The lesions that can cause anal cancer (high-grade squamous intraepithelial lesions or HSIL for short) are found in at least half of HIV infected men and 20% of HIV infected women. These lesions have no symptoms. We know that for women, treating HSIL on the cervix can prevent cancer, so we’re hopeful that treating these lesions in the anus will also prevent cancer. But this hasn’t been proven yet and therefore most doctors in the United States don’t screen for it or treat it. Eligibility for participation will be determined during a screening visit which will include high resolution anoscopy and biopsies for anal HSIL.

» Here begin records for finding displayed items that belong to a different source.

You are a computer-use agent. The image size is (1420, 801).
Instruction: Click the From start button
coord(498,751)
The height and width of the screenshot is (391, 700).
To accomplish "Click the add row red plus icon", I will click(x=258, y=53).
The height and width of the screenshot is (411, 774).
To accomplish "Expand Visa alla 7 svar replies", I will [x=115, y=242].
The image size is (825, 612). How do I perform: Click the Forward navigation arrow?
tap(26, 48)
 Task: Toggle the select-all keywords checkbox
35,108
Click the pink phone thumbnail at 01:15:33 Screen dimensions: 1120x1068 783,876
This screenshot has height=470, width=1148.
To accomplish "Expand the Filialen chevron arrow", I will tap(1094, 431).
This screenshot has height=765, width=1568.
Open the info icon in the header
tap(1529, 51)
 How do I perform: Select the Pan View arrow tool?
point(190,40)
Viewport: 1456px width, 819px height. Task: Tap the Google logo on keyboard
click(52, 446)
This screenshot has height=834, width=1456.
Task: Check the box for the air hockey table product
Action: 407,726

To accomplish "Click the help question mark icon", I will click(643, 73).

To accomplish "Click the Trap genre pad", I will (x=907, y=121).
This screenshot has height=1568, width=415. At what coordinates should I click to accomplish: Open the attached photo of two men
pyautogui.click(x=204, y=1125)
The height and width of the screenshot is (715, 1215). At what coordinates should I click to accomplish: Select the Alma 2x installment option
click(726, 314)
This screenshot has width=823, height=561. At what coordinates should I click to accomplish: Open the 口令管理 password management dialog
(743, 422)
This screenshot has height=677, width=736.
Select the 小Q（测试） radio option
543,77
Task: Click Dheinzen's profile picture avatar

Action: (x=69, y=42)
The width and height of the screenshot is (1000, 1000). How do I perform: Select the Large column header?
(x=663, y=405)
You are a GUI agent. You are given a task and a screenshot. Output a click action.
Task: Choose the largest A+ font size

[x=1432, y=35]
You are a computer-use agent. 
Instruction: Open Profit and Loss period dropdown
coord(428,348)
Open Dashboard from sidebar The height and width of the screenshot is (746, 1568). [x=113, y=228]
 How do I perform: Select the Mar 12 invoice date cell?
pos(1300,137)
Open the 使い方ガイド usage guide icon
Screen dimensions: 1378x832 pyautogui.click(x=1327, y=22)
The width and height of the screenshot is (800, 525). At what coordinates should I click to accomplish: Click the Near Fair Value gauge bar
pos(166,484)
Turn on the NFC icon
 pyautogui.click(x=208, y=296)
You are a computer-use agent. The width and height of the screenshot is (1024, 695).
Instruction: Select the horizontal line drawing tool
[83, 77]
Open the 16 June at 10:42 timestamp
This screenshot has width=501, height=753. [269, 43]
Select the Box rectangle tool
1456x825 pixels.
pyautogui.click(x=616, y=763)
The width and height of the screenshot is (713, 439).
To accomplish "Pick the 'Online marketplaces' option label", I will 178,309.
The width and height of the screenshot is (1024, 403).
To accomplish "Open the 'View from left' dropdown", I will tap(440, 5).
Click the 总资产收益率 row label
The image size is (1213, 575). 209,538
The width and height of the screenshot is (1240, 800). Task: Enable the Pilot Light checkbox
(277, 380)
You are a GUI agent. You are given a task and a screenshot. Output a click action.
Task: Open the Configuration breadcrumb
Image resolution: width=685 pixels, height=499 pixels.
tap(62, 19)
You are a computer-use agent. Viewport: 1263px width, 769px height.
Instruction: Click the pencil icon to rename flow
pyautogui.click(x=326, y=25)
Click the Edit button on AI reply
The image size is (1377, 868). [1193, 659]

Eligible participants who are found to have HSIL and consent to participate will be randomized to one of two groups: Active Monitoring or Treatment. Treatment will consist of one or a combination of five approaches to ablating HSIL which will be chosen by the treating physician in consultation with the patient:
The researchers involved with the design of this protocol estimate that the risk of developing anal cancer even if HSIL is not being treated is about 1 in 40 over a 5-year follow-up period. If anal cancer is found at any time during the study, participation in the study will end, and the patient will be immediately referred for the necessary treatment. If the participant develops cancer during the study, since they will be watched frequently there is a chance that the cancer may be caught earlier than if you were not in the study and not being followed at all. Cancers caught earlier tend to respond better to treatment, and may possibly be treated with a simple local removal in the operating room instead of chemotherapy and radiation therapy.